I think you are confusing termination in an at will state with "termination-with-cause" which means that you cannot collect unemployment, and cannot be rehired by the same firm.(or maybe I'm wrong)
When someone asks if you've been fired by a previous company usually they are asking about the second. They will call the previous company and ask if you are eligible for rehire.
No, not confusing it. Your original message was WRT paper trail, which is not required in all cases.
To your message here, fired means something very specific. Though fired can be for cause or no cause. And the reason of cause matters for unemployment.
Laid off means something else.
So really, there are four categories from an unemployment standpoint:
1. Fired - policy violation
2. Fired - "incompetent" (note: in the eyes of the employer)
3. Fired - no cause
4. Laid off
Both 1 and 2 are bad for new job prospects. 3 is hit and miss from a job prospect perspective, but still generally negative. 4 has no impact.
For unemployment in my state, 2, 3, and 4 will all let you collect (and bills back to the company who terminated the working relationship) where #1 makes you unemployment ineligible.
Circling back to your original message about paper trail, #1 is the only one that companies essentially always keep (or should keep) the paper trail for in my state, because it is the only one that is needed to to defend the company in an unemployment hearing if it ever gets there. For the other categories, there may or may not be a paper trail, and it certainly isn't required.
Depends on who is asking, what they ask, and for what reason. Though it is generally avoided.

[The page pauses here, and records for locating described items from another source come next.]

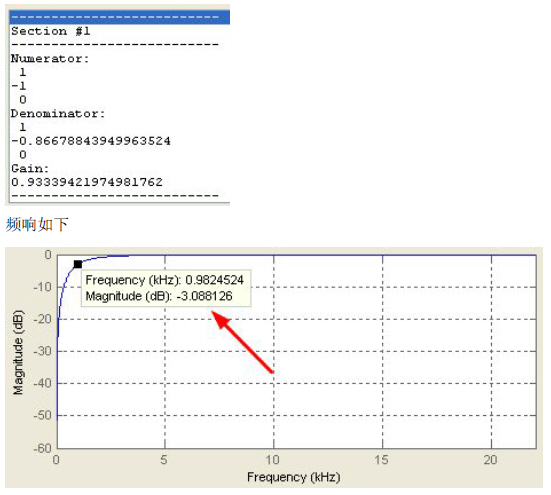
Task: Click the 频响如下 caption text
Action: 37,224
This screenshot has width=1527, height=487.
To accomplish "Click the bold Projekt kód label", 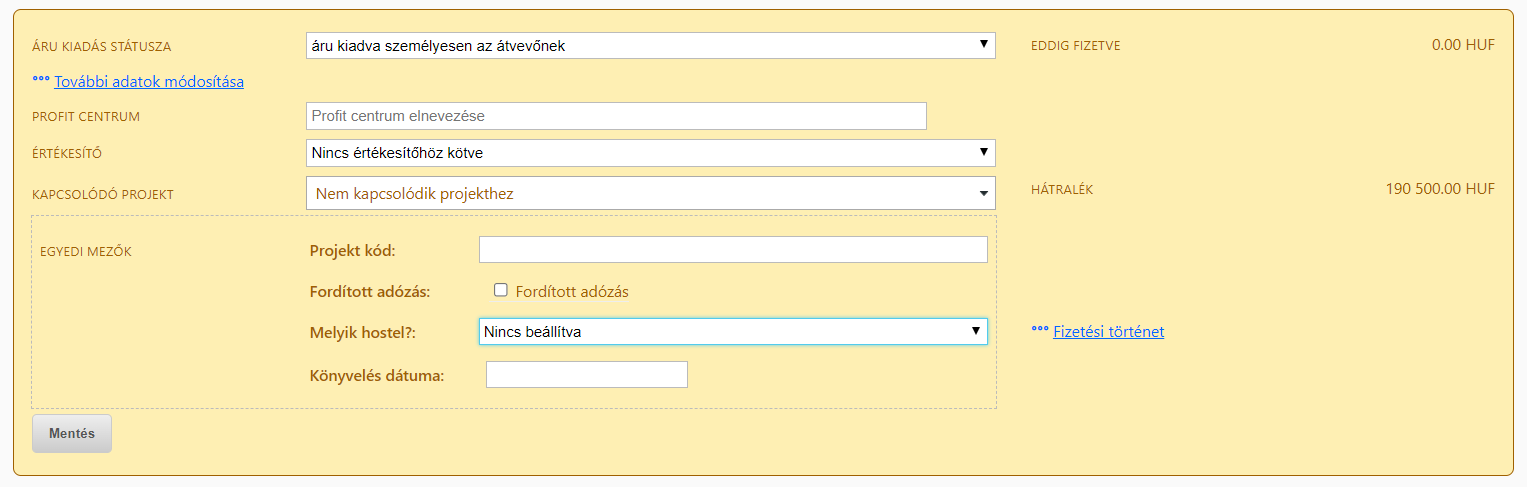I will tap(353, 250).
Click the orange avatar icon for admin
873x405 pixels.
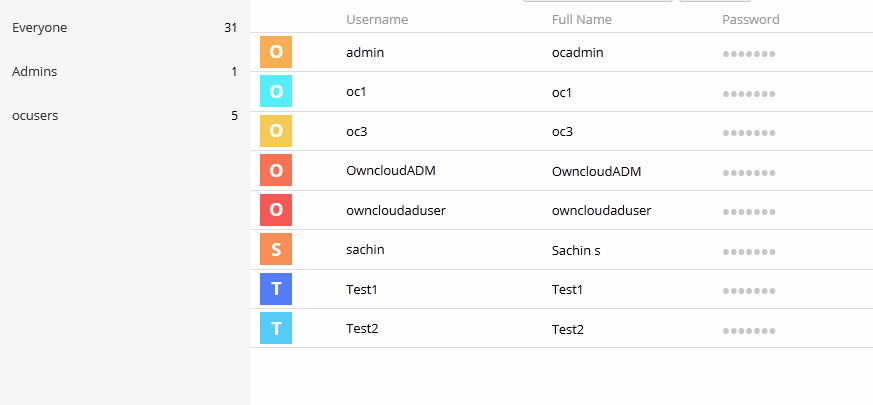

If it is a simple reference check (never minding why a terminating company would be listed as a ref...) then as little information as possible would be given; possibly as small as "so and so no longer works here and that is the limit of what we can disclose with them" in order to avoid a bad reference lawsuit.
If it is an employment verification firm, depending on how rigorous the verification, it may come up by direct questioning and this should be expected by all parties.
Some companies do have strict policies about not disclosing some/all details. I am aware of a few firms, that wether good or bad, have policies against providing any reference, similarly, to avoid any potential lawsuit.
Now, when it comes to unemployment, if an ex-employee files a claim, the gloves will very likely come off. If the company can avoid a claim being made against their account, that is the difference of a lot of money on a recurring basis. So in this sense, reason very much matters.
When someone asks if you've been fired by a previous company usually they are asking about the second. They will call the previous company and ask if you are eligible for rehire.